*** Block opens ***

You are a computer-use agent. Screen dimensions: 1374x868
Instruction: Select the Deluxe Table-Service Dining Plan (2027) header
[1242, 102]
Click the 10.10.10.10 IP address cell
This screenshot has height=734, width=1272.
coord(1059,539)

*** Block closes ***

- Task
Write the records out again. Keep every line exactly as it is.

- Response area
You are a computer-use agent. Screen dimensions: 1374x868
Instruction: Select the Deluxe Table-Service Dining Plan (2027) header
[1242, 102]
Click the 10.10.10.10 IP address cell
This screenshot has height=734, width=1272.
coord(1059,539)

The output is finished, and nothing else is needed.